Six ans après le succès des municipales de 2020, les élections de 2026 ont marqué un tournant difficile pour les écologistes. Le second tour, tenu le 22 mars, révèle un affaiblissement net, avec des pertes significatives dans des villes comme Bordeaux, Strasbourg, et Poitiers. Malgré quelques bastions conservés tels que Lyon et Grenoble, le paysage politique des écologistes s'assombrit.
Bordeaux : une conquête emblématique perdue
À Bordeaux, la défaite de Pierre Hurmic, maire sortant, est symbolique : il recueille seulement 49,05 % des voix face à Thomas Cazenave, candidat centriste, qui l'emporte avec 50,95 %. Le scrutin a vu une participation de 58,08 %. En 2020, les écologistes avaient mis fin à plus de sept décennies de domination de la droite. Le lendemain du résultat, des analystes politiques, notamment du Journal du Dimanche, soulignent qu'une absence de fusion avec les autres partis de gauche a pesé dans la balance.
Strasbourg : recul net pour la maire sortante
À Strasbourg, Jeanne Barseghian est également battue par Catherine Trautmann, qui remporte environ 37 % des voix contre 31,7 % pour la maire écologiste. Ce résultat est le fruit d'alliances stratégiques où la fusion avec LFI n'a pas suffi à sauver les meubles, comme l'ont rapporté les experts du Monde.
Besançon : basculement à droite malgré l'union
Besançon, bastion historique de gauche, voit sa maire Anne Vignot s'incliner face à Ludovic Fagaut avec 53,29 %. En dépit d'une coalition incluant le PS et LFI, la droite reprend une ville qui était demeurée verte depuis 2020. Ce retournement est commenté par France Info comme une polarisation des voix autour des candidats centristes.
Annecy : le centre reprend la main
Le départ inattendu de François Astorg à Annecy laisse la voie ouverte à Antoine Armand, candidat Renaissance, qui remporte la mairie avec 49,36 %. Les écologistes, sous le poids d'une triangulaire, voient leurs ambitions s'évanouir.
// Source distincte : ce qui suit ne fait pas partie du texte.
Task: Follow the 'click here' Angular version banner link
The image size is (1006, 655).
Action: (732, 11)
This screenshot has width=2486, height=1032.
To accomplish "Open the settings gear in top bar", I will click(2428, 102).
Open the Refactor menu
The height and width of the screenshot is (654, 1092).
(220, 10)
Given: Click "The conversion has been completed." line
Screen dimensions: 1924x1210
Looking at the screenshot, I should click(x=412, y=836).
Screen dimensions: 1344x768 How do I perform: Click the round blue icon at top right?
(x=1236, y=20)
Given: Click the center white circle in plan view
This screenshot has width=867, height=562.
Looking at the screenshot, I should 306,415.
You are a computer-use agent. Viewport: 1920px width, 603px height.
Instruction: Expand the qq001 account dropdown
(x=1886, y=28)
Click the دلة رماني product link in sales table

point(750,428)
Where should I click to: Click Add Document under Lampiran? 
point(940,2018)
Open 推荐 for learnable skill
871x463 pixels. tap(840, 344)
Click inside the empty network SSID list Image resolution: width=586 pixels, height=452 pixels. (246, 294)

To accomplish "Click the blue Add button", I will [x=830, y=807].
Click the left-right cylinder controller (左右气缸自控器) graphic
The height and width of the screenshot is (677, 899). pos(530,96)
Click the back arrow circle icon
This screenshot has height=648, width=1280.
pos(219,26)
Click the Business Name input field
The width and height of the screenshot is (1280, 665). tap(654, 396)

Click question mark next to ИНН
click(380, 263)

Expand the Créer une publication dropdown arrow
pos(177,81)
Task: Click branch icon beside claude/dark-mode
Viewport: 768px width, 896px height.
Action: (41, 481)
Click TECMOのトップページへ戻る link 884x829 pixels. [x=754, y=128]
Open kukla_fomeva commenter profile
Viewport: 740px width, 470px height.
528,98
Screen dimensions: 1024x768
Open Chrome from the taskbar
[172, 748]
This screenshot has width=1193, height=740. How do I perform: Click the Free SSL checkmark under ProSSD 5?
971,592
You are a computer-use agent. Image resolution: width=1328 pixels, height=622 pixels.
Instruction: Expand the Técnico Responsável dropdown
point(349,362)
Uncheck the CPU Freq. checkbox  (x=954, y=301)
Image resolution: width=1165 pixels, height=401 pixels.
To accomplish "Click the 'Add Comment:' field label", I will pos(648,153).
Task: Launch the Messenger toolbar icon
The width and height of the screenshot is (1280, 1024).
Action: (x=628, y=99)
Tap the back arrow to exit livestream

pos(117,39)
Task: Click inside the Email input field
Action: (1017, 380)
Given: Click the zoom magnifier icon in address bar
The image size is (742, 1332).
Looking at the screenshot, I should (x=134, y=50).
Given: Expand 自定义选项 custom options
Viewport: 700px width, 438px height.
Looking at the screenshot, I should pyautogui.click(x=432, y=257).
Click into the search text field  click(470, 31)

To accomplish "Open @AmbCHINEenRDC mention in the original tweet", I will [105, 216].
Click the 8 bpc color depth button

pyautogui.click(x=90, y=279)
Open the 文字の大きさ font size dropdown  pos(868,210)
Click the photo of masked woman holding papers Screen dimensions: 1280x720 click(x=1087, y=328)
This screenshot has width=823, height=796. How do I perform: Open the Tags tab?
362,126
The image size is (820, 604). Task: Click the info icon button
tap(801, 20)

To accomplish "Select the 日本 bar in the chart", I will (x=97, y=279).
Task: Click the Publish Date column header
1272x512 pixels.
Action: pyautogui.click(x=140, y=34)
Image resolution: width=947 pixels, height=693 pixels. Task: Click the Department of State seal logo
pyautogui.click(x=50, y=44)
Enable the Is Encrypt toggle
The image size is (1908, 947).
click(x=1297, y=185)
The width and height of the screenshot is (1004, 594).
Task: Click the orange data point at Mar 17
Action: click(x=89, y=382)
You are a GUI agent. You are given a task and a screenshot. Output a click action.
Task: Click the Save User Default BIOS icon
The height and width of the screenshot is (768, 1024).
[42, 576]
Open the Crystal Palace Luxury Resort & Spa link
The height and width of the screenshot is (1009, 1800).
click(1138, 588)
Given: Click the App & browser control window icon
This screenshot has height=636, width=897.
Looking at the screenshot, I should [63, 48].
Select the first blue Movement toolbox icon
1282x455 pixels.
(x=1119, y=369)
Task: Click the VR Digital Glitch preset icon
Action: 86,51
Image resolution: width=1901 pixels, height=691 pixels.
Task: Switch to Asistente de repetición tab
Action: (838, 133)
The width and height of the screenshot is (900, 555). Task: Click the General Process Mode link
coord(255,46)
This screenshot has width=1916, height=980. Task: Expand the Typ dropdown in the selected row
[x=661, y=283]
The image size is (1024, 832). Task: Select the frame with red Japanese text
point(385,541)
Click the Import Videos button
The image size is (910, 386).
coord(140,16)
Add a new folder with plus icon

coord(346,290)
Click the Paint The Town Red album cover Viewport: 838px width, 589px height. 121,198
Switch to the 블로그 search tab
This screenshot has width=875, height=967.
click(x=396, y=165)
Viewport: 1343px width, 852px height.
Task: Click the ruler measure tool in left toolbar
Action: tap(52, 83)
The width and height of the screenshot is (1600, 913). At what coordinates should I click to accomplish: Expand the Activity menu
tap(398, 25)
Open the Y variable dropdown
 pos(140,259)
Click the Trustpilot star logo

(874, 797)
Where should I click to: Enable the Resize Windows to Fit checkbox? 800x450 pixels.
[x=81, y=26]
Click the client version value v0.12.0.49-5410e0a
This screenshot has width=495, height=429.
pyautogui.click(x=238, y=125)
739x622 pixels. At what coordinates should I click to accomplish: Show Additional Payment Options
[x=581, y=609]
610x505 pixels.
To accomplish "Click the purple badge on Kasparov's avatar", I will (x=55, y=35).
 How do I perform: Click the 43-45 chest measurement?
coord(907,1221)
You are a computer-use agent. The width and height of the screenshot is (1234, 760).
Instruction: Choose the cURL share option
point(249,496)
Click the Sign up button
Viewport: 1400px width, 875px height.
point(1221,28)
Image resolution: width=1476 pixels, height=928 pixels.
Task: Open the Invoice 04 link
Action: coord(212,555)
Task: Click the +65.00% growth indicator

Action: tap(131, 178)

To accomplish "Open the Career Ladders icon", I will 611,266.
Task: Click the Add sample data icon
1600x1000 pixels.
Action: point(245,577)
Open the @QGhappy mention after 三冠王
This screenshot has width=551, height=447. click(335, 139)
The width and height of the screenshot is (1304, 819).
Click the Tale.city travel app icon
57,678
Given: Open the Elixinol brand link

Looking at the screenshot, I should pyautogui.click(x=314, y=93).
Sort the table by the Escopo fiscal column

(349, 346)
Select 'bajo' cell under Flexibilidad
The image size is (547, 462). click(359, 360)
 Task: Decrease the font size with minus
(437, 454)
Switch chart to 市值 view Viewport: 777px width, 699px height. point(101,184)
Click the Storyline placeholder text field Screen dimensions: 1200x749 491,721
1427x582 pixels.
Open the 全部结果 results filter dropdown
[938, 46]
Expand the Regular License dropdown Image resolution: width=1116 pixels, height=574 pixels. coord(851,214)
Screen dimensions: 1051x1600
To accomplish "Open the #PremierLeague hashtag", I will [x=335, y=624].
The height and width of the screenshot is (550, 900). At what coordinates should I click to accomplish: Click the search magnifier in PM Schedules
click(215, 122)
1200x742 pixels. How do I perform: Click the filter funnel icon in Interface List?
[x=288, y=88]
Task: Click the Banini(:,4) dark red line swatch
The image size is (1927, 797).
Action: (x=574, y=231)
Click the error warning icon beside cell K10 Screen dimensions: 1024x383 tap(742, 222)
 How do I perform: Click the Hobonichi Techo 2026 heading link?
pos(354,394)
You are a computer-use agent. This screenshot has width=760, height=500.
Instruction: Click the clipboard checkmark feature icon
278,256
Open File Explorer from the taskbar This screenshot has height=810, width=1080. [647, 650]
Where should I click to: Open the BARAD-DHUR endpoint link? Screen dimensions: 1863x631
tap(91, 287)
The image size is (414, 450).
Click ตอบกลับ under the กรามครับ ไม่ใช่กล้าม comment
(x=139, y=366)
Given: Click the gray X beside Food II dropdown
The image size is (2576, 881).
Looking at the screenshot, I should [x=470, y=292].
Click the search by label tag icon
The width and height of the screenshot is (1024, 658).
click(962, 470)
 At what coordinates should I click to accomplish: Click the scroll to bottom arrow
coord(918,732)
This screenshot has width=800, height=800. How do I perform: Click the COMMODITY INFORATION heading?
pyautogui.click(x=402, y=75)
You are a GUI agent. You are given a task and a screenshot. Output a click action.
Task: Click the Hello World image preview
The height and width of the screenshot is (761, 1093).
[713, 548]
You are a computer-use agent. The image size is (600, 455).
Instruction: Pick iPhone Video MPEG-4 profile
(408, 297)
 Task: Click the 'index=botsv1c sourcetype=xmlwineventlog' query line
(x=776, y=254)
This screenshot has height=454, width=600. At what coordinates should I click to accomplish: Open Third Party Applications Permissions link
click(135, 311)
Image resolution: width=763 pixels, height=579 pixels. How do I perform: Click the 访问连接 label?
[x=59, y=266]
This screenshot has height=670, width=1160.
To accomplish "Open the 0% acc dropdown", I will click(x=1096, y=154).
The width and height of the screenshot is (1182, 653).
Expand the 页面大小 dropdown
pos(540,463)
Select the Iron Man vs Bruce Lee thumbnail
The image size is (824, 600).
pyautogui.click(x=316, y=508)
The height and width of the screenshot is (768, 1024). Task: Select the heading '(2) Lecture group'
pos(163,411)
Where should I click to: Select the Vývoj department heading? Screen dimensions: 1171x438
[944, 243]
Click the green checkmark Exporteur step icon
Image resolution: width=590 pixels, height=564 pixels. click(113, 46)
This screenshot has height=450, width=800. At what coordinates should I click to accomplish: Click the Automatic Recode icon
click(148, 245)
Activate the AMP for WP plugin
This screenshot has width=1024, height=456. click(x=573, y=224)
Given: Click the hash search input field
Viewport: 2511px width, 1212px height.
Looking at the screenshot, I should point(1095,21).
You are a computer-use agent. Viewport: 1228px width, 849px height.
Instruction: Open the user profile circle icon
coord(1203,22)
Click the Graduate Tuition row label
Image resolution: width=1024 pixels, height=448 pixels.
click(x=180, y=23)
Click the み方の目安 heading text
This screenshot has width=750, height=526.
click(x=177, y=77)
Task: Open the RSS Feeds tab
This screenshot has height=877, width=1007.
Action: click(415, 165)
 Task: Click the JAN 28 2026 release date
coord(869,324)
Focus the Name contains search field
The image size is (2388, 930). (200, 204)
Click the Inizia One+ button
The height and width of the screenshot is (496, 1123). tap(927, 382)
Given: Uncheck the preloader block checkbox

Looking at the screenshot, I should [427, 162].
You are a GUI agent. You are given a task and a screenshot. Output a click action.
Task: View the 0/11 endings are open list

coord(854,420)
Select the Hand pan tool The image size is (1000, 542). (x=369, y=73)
Poitiers : une quadrangulaire défavorable
À Poitiers, la maire sortante Léonore Moncond’huy est battue par Anthony Brottier, recueillant seulement 40,8 % des voix. La dynamique du premier tour, où plusieurs listes avaient émergé, a renforcé l'idée que l'unité à gauche n'était pas réalisable, explique un politologue dans Libération.
Colombes : perte d'un bastion francilien
Colombes voit également la majorité écologiste perdre le contrôle de la mairie, Patrick Chaimovitch cédant face à Joakim Giacomoni. Cette stagnation municipale est le reflet des difficultés rencontrées lors des fusions entre listes, comme le souligne Le Parisien.
Des bastions conservés et quelques motifs de satisfaction
Cependant, la situation n’est pas totalement désastreuse pour les écologistes. À Lyon, Grégory Doucet a gagné de justesse, tandis qu'à Grenoble, Laurence Ruffin maintient sa position. Tours a également reconduit Emmanuel Denis, montrant que, malgré les reculs, une part de leur ancrage local demeure. Les commentaires des analystes politiques reconnaissent que les pertes de 2026 témoignent d'une dynamique complexe, entre alliances dépassées et réalignements électoraux.